Assigned task —
Return a copy of every line in the data below that contains "screenshot".

*** Opening Extracted data ***

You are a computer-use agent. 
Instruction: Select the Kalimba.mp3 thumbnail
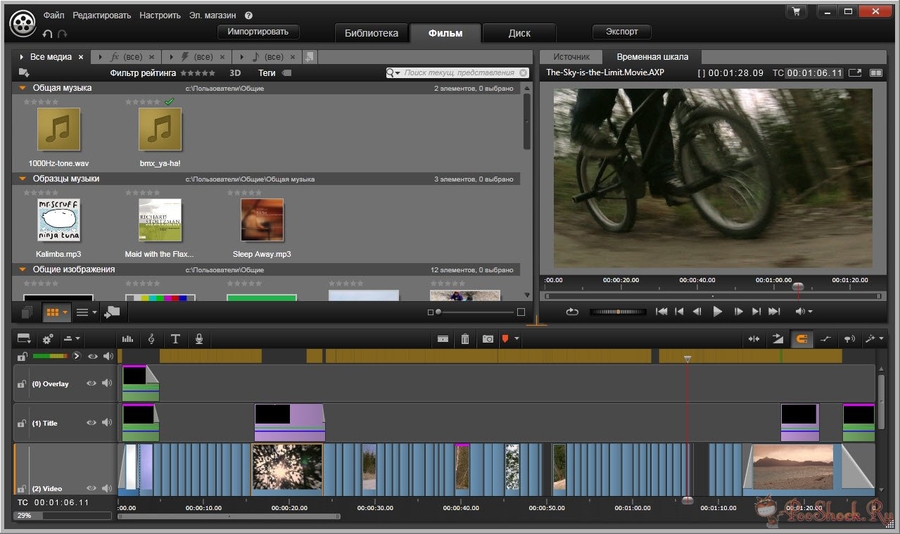click(x=59, y=219)
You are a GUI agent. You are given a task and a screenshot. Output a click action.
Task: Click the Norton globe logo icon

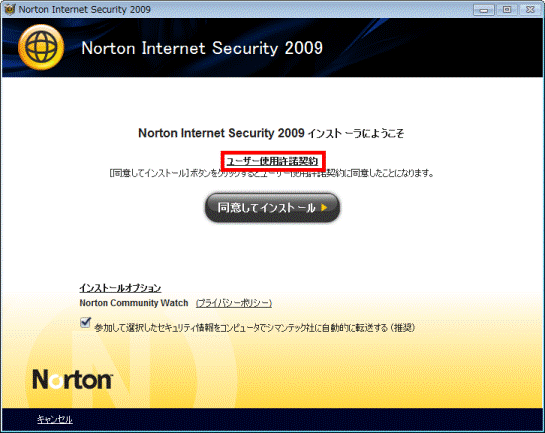click(41, 47)
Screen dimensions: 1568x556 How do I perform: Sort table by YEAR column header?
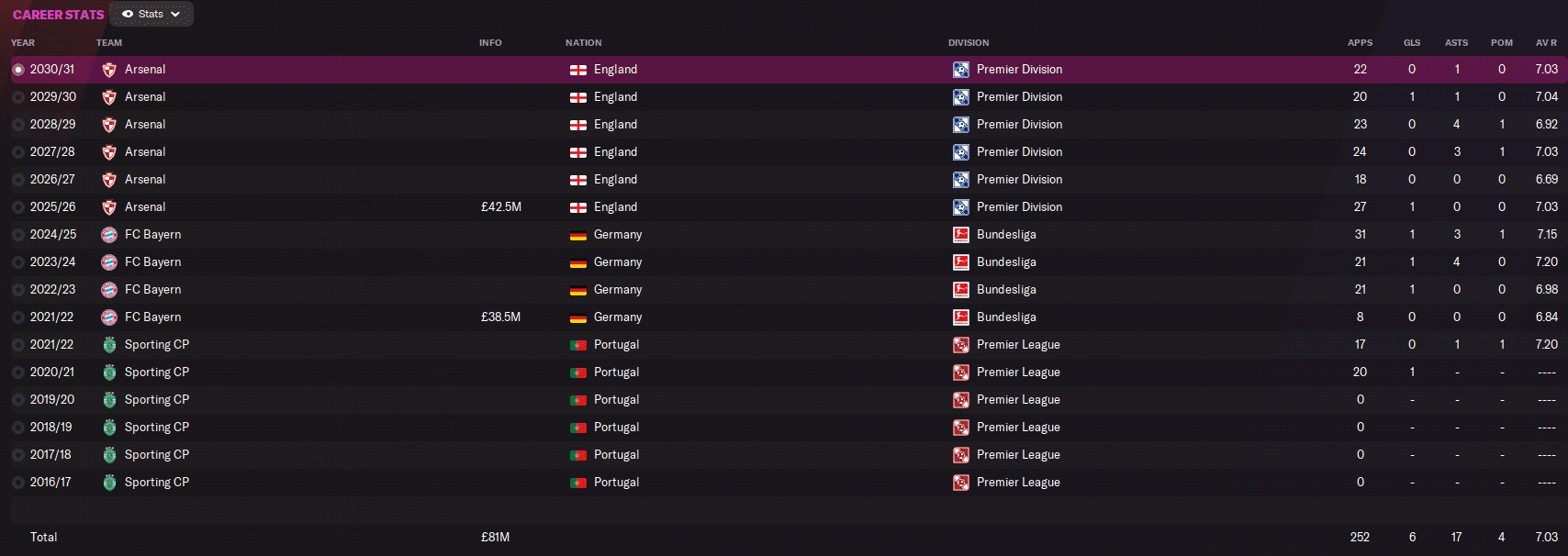pyautogui.click(x=23, y=43)
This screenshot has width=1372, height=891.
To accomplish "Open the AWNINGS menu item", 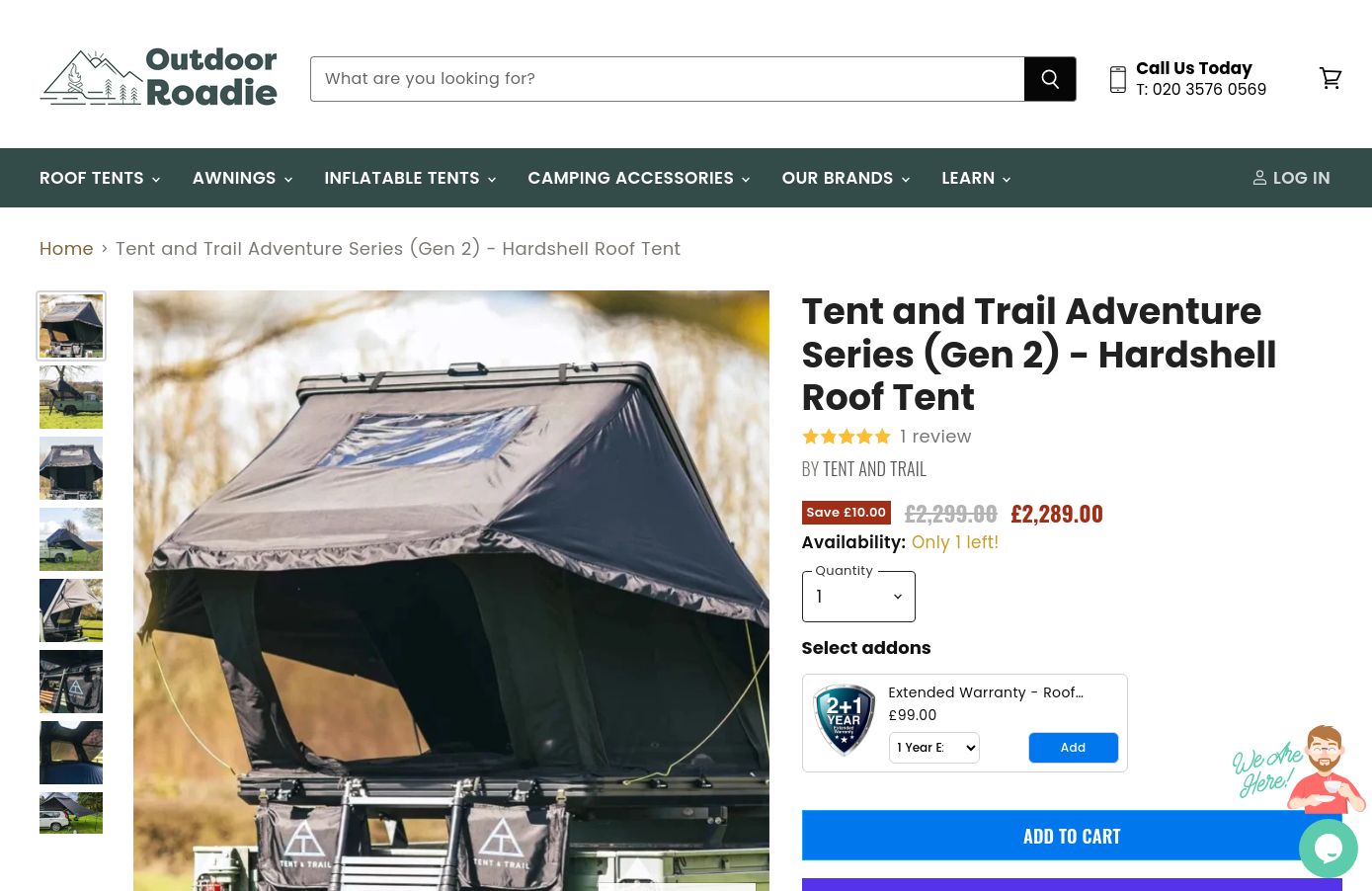I will click(x=243, y=178).
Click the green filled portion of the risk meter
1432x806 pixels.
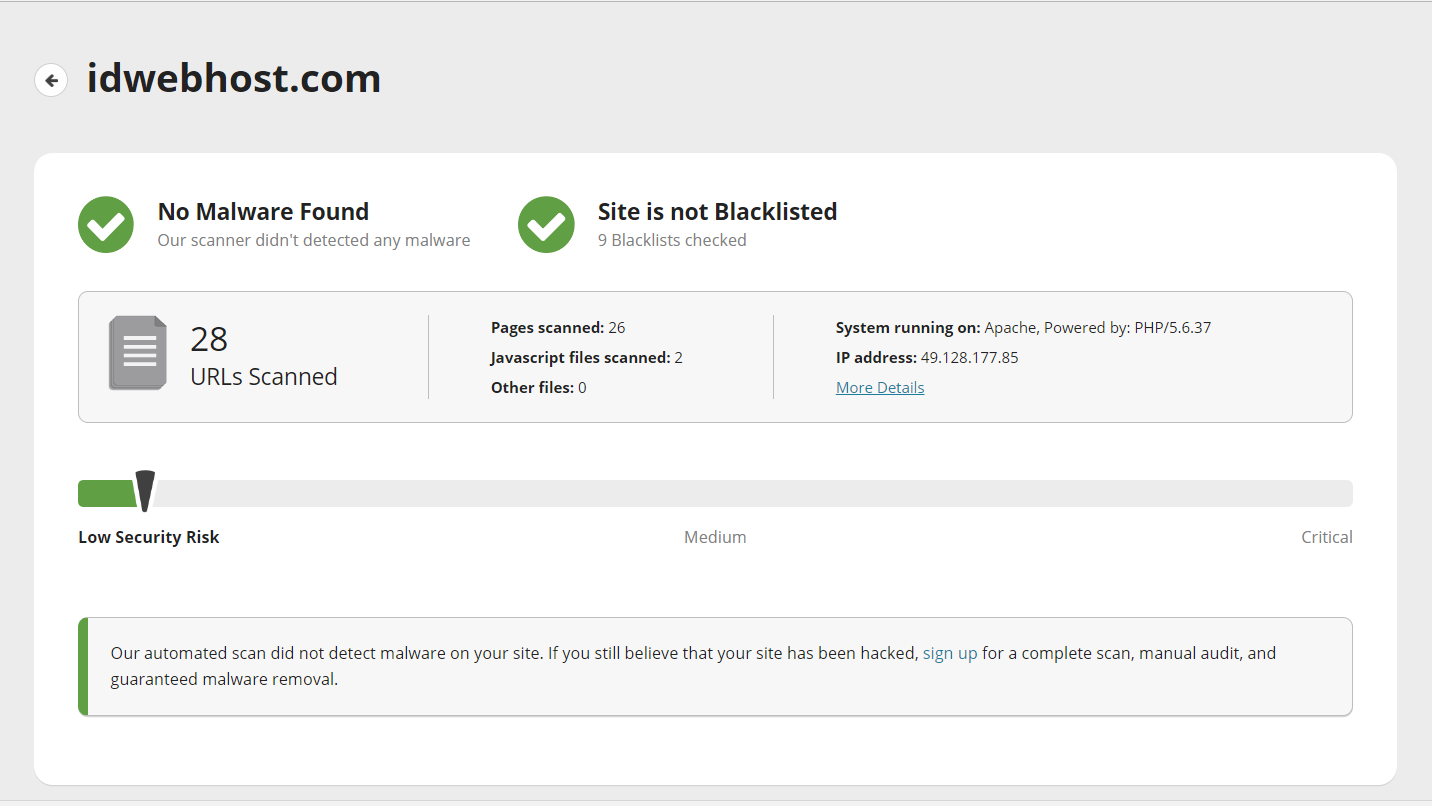(105, 492)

*** Closing Extracted data ***

Task response —
You are a GUI agent. You are given a task and a screenshot. Output a click action.
This screenshot has width=1372, height=891.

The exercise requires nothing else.